Re: Do routers force larger networks first with VLSM?

I think your confusion is based on a misunderstanding of VLSM address block allocations.

You cannot allocate just any group of consecutive addresses, of the "right" size, and have a ligitimate address block allocation.

For example, your 192.168.1.0/30 can be broken down into two /31s, 192.168.1.0/31 and 192.168.1.2/31. However, 192.168.1.1/31 is not valid because it doesn't align with its "parent" /30, i.e. it's not one of the two valid /31s for that /30.

Likewise, your 192.168.1.4/28 doesn't align with its parent /27 192.168.1.0/27, which comprises 192.168.1.0/28 and 192.168.1.16/28. When you try to allocate 192.168.1.4/28, what you're really allocating is 192.168.1.0/28; which is what overlaps with 192.168.1.0/30.

The thing to keep in mind, is address allocations are powers of two.

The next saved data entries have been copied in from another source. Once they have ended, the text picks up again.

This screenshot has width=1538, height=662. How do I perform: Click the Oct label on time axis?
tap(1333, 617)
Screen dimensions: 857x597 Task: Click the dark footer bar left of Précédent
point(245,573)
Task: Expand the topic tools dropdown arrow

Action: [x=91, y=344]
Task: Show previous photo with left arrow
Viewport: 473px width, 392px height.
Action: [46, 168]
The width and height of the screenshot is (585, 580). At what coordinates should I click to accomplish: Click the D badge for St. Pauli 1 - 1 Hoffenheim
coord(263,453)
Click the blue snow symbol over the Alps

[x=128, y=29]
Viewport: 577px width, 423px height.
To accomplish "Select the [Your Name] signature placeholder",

Since 192.168.1.0/27 comprises 192.168.1.0/28 and 192.168.1.16/28, you can allocate only one of those two as a /28. Further, when you allocate 192.168.1.0/30, you cannot use 192.168.1.0/28, nor 192.168.1.0/29, or 192.168.1.0/26, 192.168.1.0/25, 192.168.1.0/24. 192.168.1.4/30 can be used, but only as that or as two /31s or four /30s. 192.168.1.8/29 can be used and it also can be subdivided.

Highlighted
Hall of Fame Guru

Re: Do routers force larger networks first with VLSM?

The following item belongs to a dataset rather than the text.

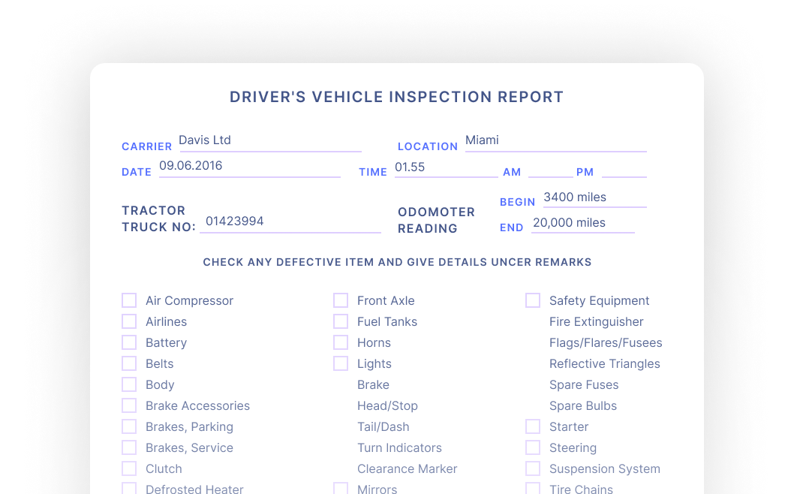Click the Carrier field showing Davis Ltd

click(x=270, y=140)
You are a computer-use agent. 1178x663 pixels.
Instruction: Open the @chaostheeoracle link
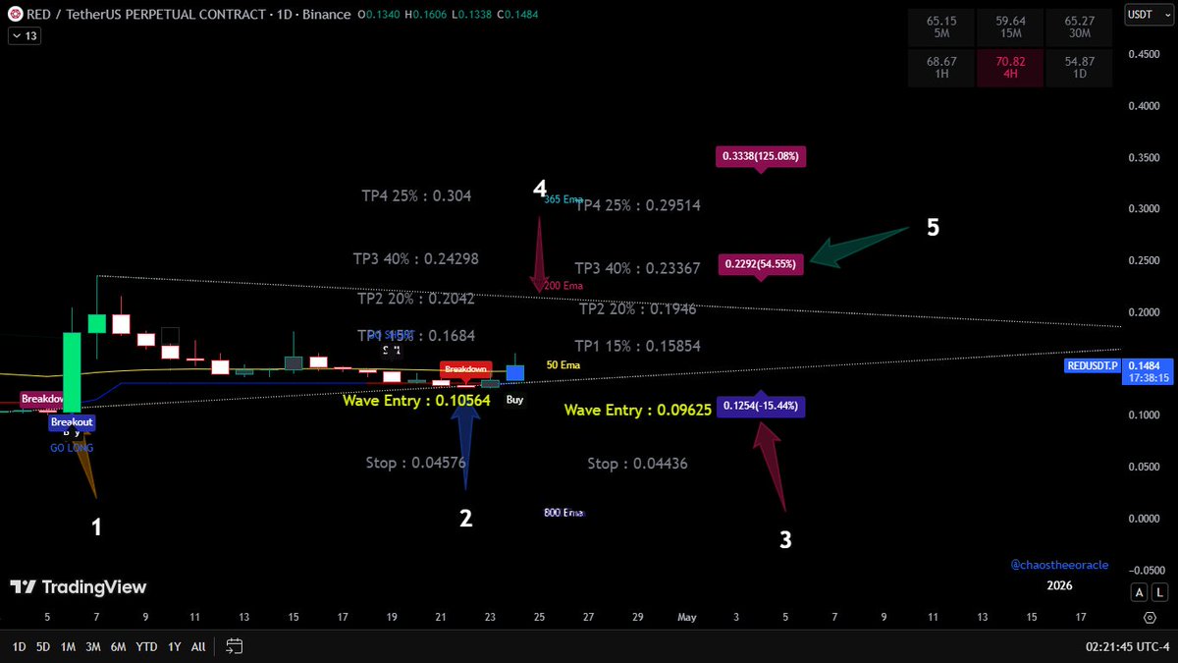(1059, 564)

The fundamental problem was a misunderstanding of where the subnet starts as shown here

Network First/Last usable
192.168.1.0/30 First 192.168.1.1 Last: 192.168.1.3
192.168.1.4/28 First: 192.168.1.5 last: 192.168.1.19 

The original poster makes a very logical mistake thinking that the /28 subnet started at .4. But with a /28 mask the subnet really starts at .0. And that is clearly an overlap with the /30 subnet.

 

The other mistake in logic is the assumption that the subnet could start at .4 and use the next 16 addresses ending at .19. A /28 would have 16 addresses, but the subnet must start on a bit boundary (the boundary being the address where all of the host bits are zero). So for /28 the subnets can start at .0 or at .16 or at .32 etc. 

 

So the solution is to assign non overlapping addresses. It would work to leave the original /30 at 192.168.1.0 and assign the /28 at 192.168.1.16. Or it would work to let the larger subnet go first 192.168.1.0 and move the /30 to 192.168.1.16.

 

Given the symptoms he was experiencing I can understand that the original poster might think that the router was attempting to put the larger subnet first. But that is not the case. The router was simply saying that the subnets can not overlap.

HTH

Rick

View solution in original post

Highlighted
Hall of Fame Guru

Re: Do routers force larger networks first with VLSM?

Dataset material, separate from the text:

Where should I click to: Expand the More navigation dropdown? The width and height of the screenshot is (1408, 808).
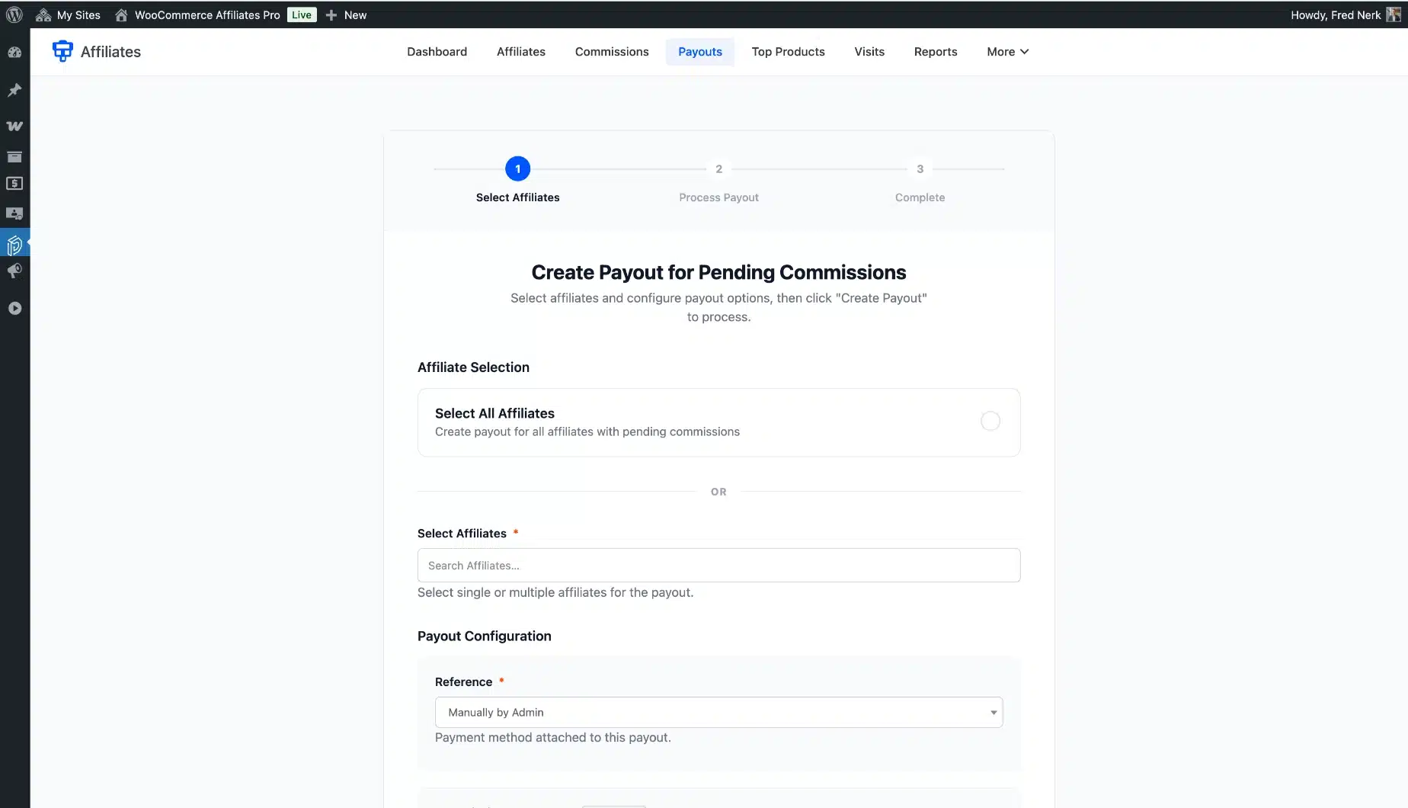coord(1007,52)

There have been several important (and hopefully interesting) aspects to this discussion. Subnetting can get complicated and there are several things to keep in mind. Subnets can be of various sizes and there are the various subnet masks of different lengths and different number of addresses in each length. It seems logical that you could designate a subnet with 4 addresses and right next to it designate a subnet with 16 addresses. But that is not how it works. Every subnet must start on a bit boundary where all of the host bits are zero.

 

There are multiple approaches about how to set up subnetting when using VLSM. Advice that I see frequently is to group together subnets of the same size. This makes it easier to manage. A frequent approach is to start with the larger size subnets and work the sizes down to smaller subnets. I have also seen it done to start with the smallest subnets and work up to the larger subnets. Another approach I have seen is to place the larger subnets at the beginning of the address space, to place the smaller subnets at the end of the address space and to have room in the middle to handle growth of the network.

 

Thank you for marking this question as solved. This will help other participants in the community to identify discussions which have helpful information. This community is an excellent place to ask questions and to learn about networking. I hope to see you continue to be active in the community.